Our strong performance in the AV-Comparatives EPR Test further confirms the ROI of ESET XDR-enabling products and services. Can the test also contextualize ESET’s performance in round five of the MITRE Engenuity ATT&CK® Evaluations: Enterprise?
Introduction
In the recently published Endpoint Prevention and Response (EPR) Comparative Report 2023 by AV-Comparatives, ESET PROTECT Enterprise version 10.1 scored highly in the EPR CyberRisk Quadrant™. Deemed a Strategic Leader along with only three other vendors, ESET sits at the top of the prevention and response capability ranking with the highest detection rate.

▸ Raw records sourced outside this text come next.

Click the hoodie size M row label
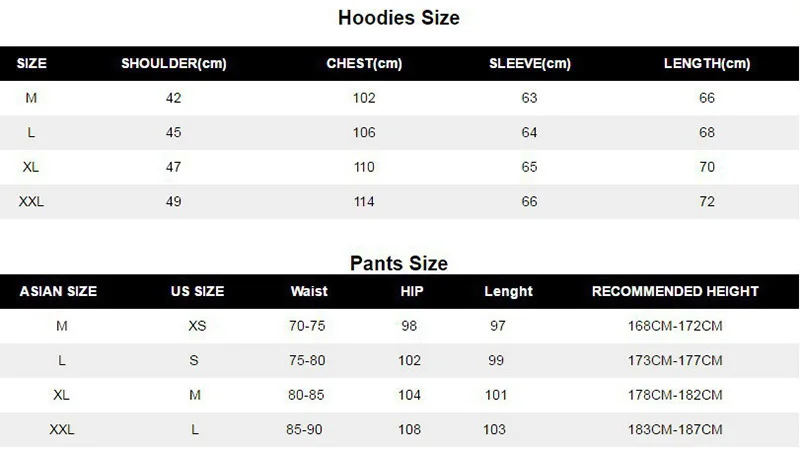31,98
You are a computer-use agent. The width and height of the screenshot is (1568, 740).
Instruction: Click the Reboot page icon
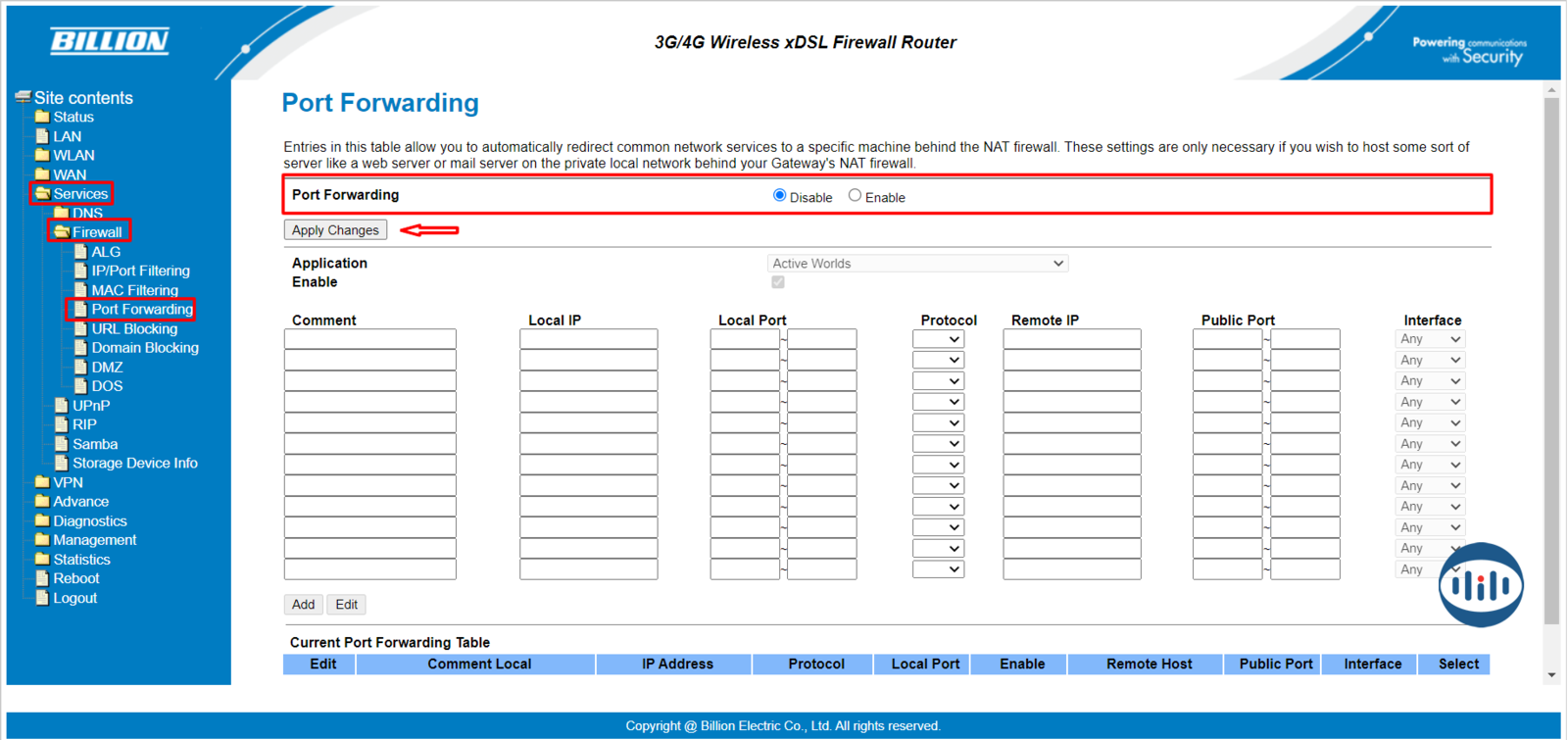click(42, 578)
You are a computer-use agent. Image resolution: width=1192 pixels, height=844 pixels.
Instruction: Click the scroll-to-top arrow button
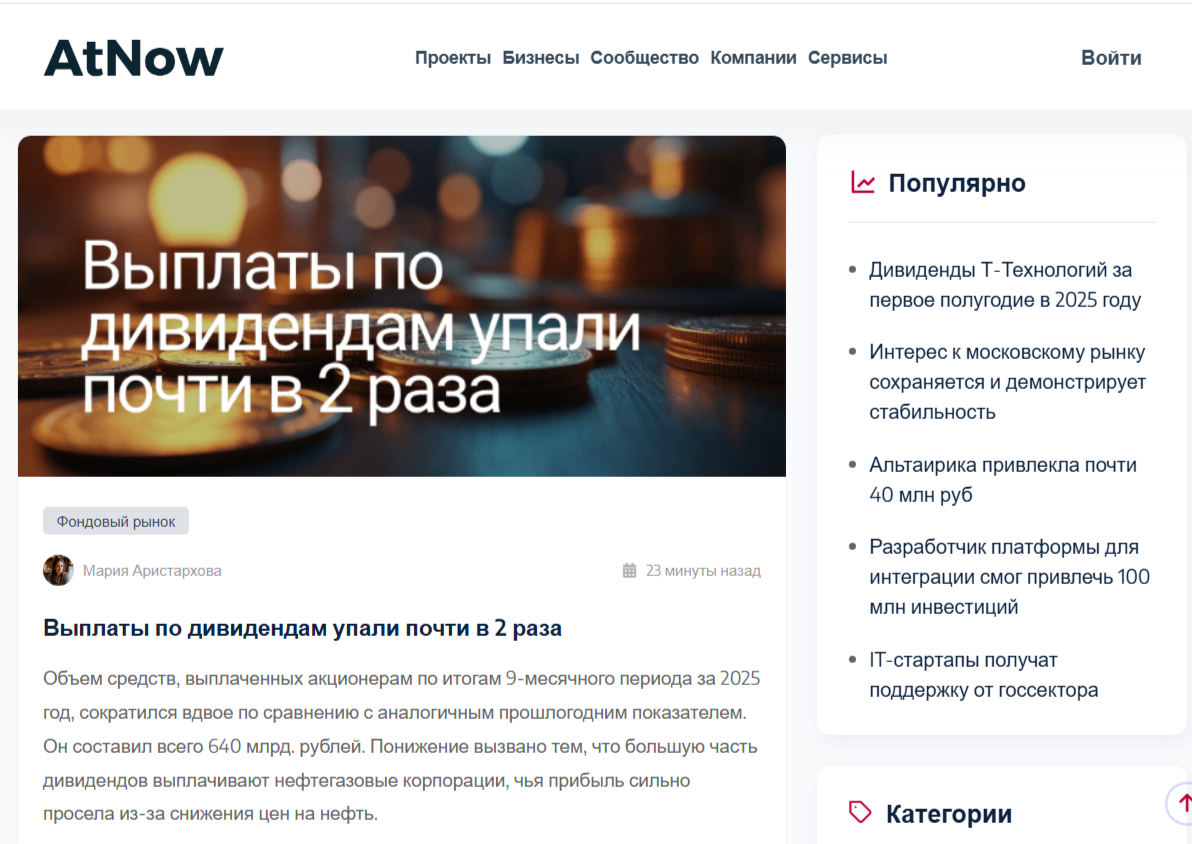(1184, 802)
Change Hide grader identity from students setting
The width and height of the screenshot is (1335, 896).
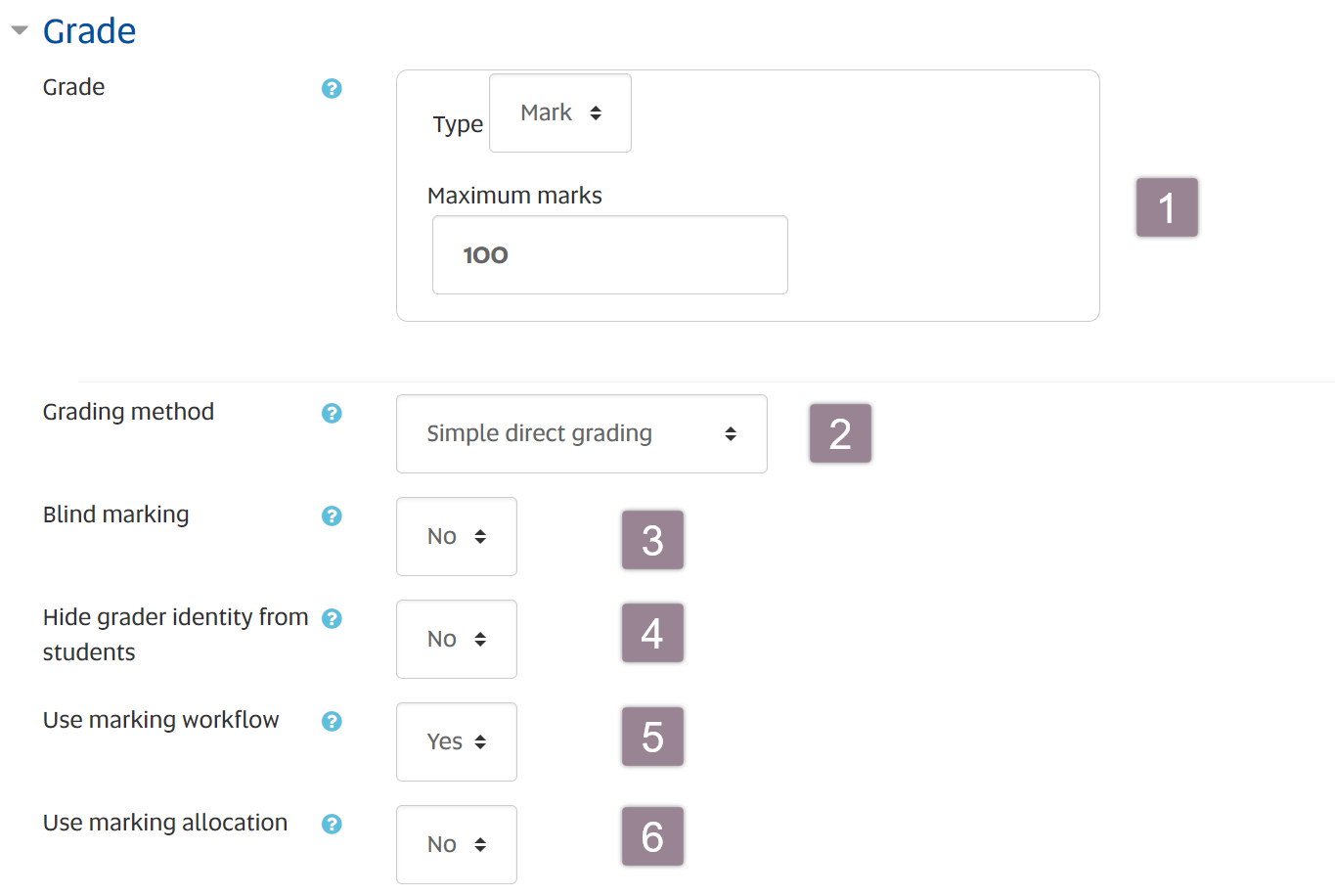click(x=456, y=639)
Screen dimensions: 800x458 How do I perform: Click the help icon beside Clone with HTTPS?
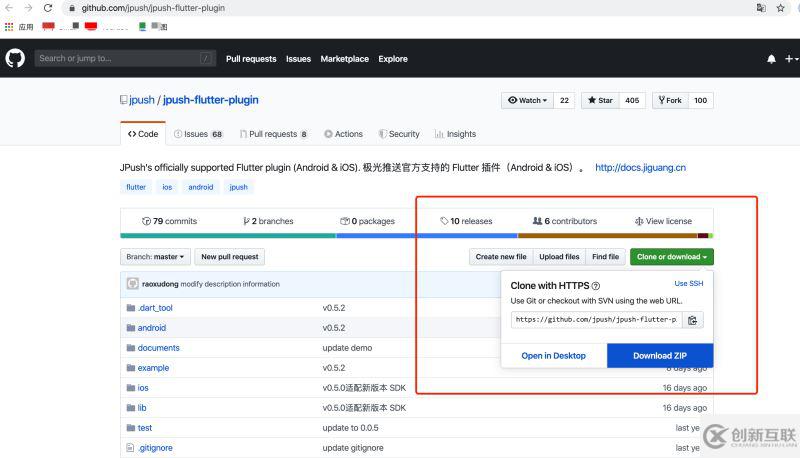point(596,285)
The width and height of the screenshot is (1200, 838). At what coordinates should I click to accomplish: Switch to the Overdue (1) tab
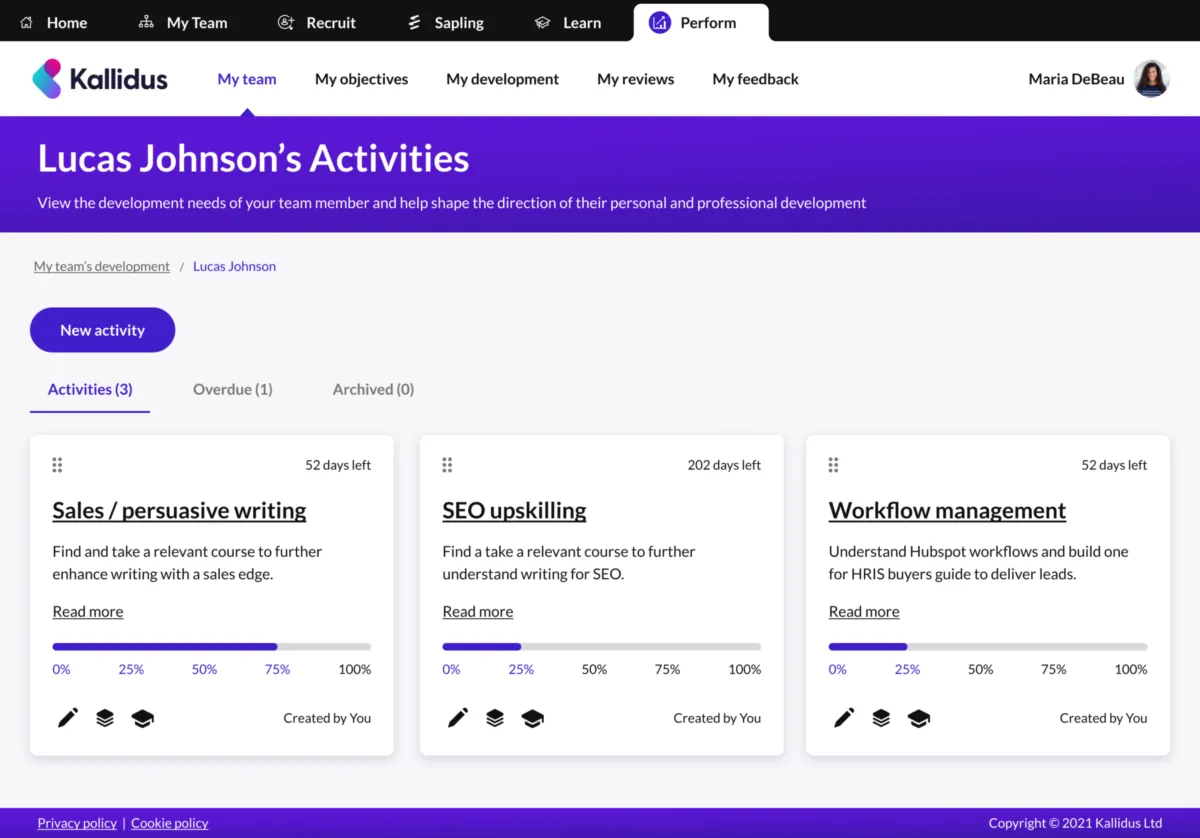[x=232, y=389]
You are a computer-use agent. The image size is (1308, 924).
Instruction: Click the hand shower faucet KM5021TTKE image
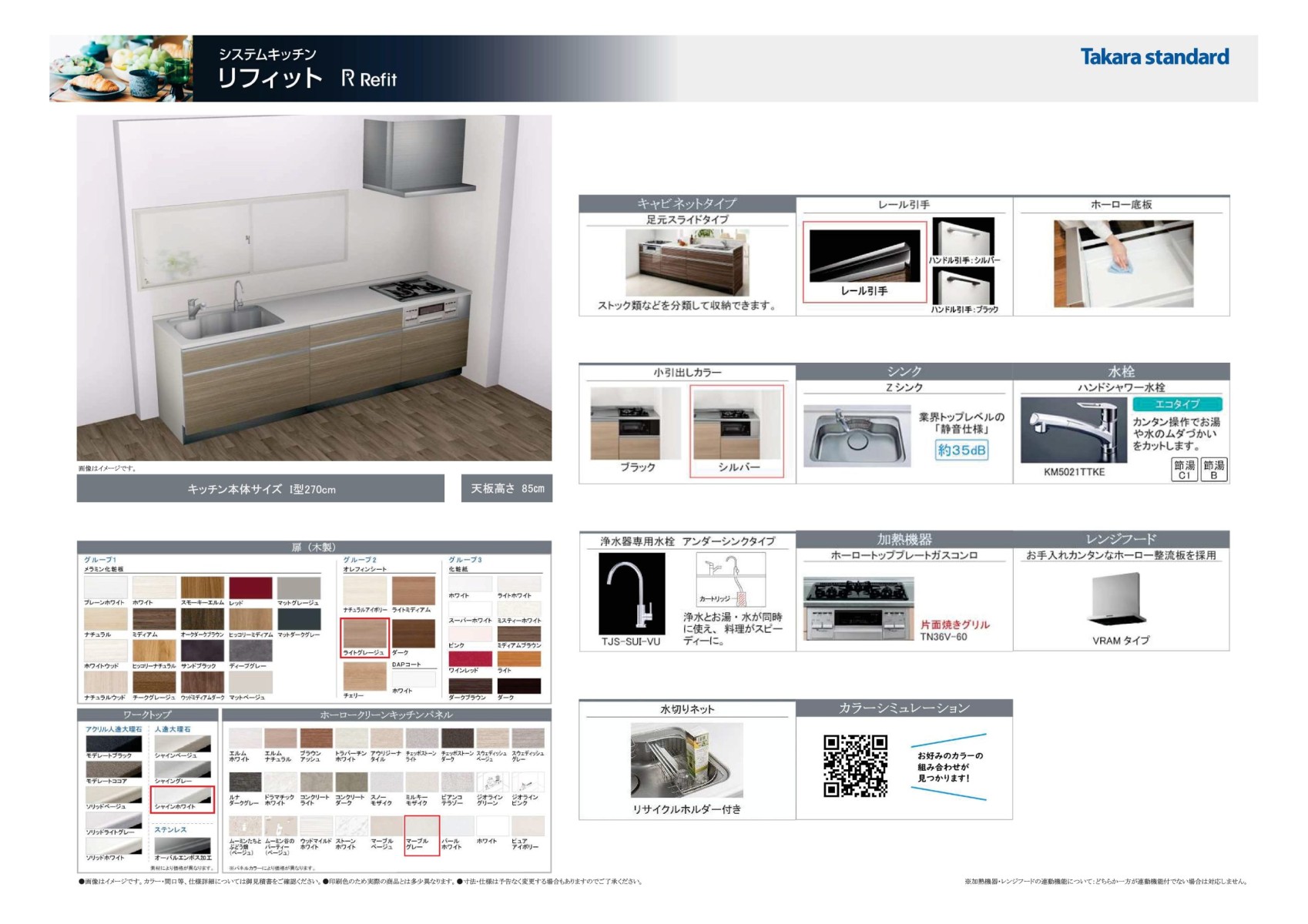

For some ESET partners, and even our sales leads, this result in the AV-Comparatives EPR Test stands in apparent contrast to the substep visibility coverage we provided in the 2023 round of the MITRE Engenuity ATT&CK® Evaluations: Enterprise. Some might argue that the statistical results for the detection and protection scenarios of the evaluation look quite different. Do testers, vendors, and end users all live in separate universes where math isn’t a universal language?
In our view, the APT-minded testers at MITRE Engenuity haven’t created a performance ranking (nor a competitive test) in their examination of protection and detection across the cyberattack chain, at least not one that can be easily compared to other tests. Readers transitioning their consideration from the ATT&CK Evaluations to the AV-Comparatives EPR Test will require a shift in attention. This shift must include a focus on the effectiveness of simulating real-world conditions and, importantly, consideration of the different audiences of the tests — in the case of the EPR Test, both end users and participating vendors.
Comparing audiences
The two tests discussed here have unique audiences in mind. AV-Comparatives has built its EPR Test to evaluate vendors’ product expectations and, critically, to give buyers transparent access to standard and agreed-on outcomes via a methodology that best mimics real-world performance. As part of the service to buyers, third-party testers typically provide their own analysis of the raw data, which is what AV-Comparatives offers in its EPR Report.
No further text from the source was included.